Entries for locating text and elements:
-- Begin --
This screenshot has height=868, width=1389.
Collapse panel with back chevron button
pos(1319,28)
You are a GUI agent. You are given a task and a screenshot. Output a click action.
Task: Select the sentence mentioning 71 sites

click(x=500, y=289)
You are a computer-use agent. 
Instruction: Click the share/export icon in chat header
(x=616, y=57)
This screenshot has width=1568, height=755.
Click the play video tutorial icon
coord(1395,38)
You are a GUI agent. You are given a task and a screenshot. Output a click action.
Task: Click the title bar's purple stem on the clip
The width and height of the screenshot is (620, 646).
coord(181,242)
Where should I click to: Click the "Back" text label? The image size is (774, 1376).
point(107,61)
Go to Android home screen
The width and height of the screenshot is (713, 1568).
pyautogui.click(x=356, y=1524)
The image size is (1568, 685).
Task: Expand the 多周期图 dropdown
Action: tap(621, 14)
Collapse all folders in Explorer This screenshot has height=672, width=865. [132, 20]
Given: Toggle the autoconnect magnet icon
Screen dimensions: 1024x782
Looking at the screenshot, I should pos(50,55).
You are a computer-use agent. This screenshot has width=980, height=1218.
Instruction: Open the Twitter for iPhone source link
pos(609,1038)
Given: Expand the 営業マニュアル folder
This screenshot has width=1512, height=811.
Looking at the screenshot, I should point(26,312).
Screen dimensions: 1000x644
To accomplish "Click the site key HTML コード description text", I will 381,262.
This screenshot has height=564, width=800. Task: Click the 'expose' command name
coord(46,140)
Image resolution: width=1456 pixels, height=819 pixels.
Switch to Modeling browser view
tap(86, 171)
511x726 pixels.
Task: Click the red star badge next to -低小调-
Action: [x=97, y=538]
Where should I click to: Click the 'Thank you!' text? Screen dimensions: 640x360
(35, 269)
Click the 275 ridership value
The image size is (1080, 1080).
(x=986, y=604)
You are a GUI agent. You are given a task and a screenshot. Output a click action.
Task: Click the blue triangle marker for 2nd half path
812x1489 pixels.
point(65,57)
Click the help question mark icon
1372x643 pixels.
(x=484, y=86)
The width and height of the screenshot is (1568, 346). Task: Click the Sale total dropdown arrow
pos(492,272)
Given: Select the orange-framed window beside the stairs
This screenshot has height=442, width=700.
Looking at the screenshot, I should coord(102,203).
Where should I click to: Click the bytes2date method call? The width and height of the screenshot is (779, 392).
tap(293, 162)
-- End --
* _PROBLEM TO SOLVE_
Copy all of the entries above exactly as they appear, line for line.

* _CORRECT ANSWER_
This screenshot has height=868, width=1389.
Collapse panel with back chevron button
pos(1319,28)
You are a GUI agent. You are given a task and a screenshot. Output a click action.
Task: Select the sentence mentioning 71 sites

click(x=500, y=289)
You are a computer-use agent. 
Instruction: Click the share/export icon in chat header
(x=616, y=57)
This screenshot has width=1568, height=755.
Click the play video tutorial icon
coord(1395,38)
You are a GUI agent. You are given a task and a screenshot. Output a click action.
Task: Click the title bar's purple stem on the clip
The width and height of the screenshot is (620, 646).
coord(181,242)
Where should I click to: Click the "Back" text label? The image size is (774, 1376).
point(107,61)
Go to Android home screen
The width and height of the screenshot is (713, 1568).
pyautogui.click(x=356, y=1524)
The image size is (1568, 685).
Task: Expand the 多周期图 dropdown
Action: tap(621, 14)
Collapse all folders in Explorer This screenshot has height=672, width=865. [132, 20]
Given: Toggle the autoconnect magnet icon
Screen dimensions: 1024x782
Looking at the screenshot, I should pos(50,55).
You are a computer-use agent. This screenshot has width=980, height=1218.
Instruction: Open the Twitter for iPhone source link
pos(609,1038)
Given: Expand the 営業マニュアル folder
This screenshot has width=1512, height=811.
Looking at the screenshot, I should point(26,312).
Screen dimensions: 1000x644
To accomplish "Click the site key HTML コード description text", I will 381,262.
This screenshot has height=564, width=800. Task: Click the 'expose' command name
coord(46,140)
Image resolution: width=1456 pixels, height=819 pixels.
Switch to Modeling browser view
tap(86, 171)
511x726 pixels.
Task: Click the red star badge next to -低小调-
Action: [x=97, y=538]
Where should I click to: Click the 'Thank you!' text? Screen dimensions: 640x360
(35, 269)
Click the 275 ridership value
The image size is (1080, 1080).
(x=986, y=604)
You are a GUI agent. You are given a task and a screenshot. Output a click action.
Task: Click the blue triangle marker for 2nd half path
812x1489 pixels.
point(65,57)
Click the help question mark icon
1372x643 pixels.
(x=484, y=86)
The width and height of the screenshot is (1568, 346). Task: Click the Sale total dropdown arrow
pos(492,272)
Given: Select the orange-framed window beside the stairs
This screenshot has height=442, width=700.
Looking at the screenshot, I should coord(102,203).
Where should I click to: Click the bytes2date method call? The width and height of the screenshot is (779, 392).
tap(293, 162)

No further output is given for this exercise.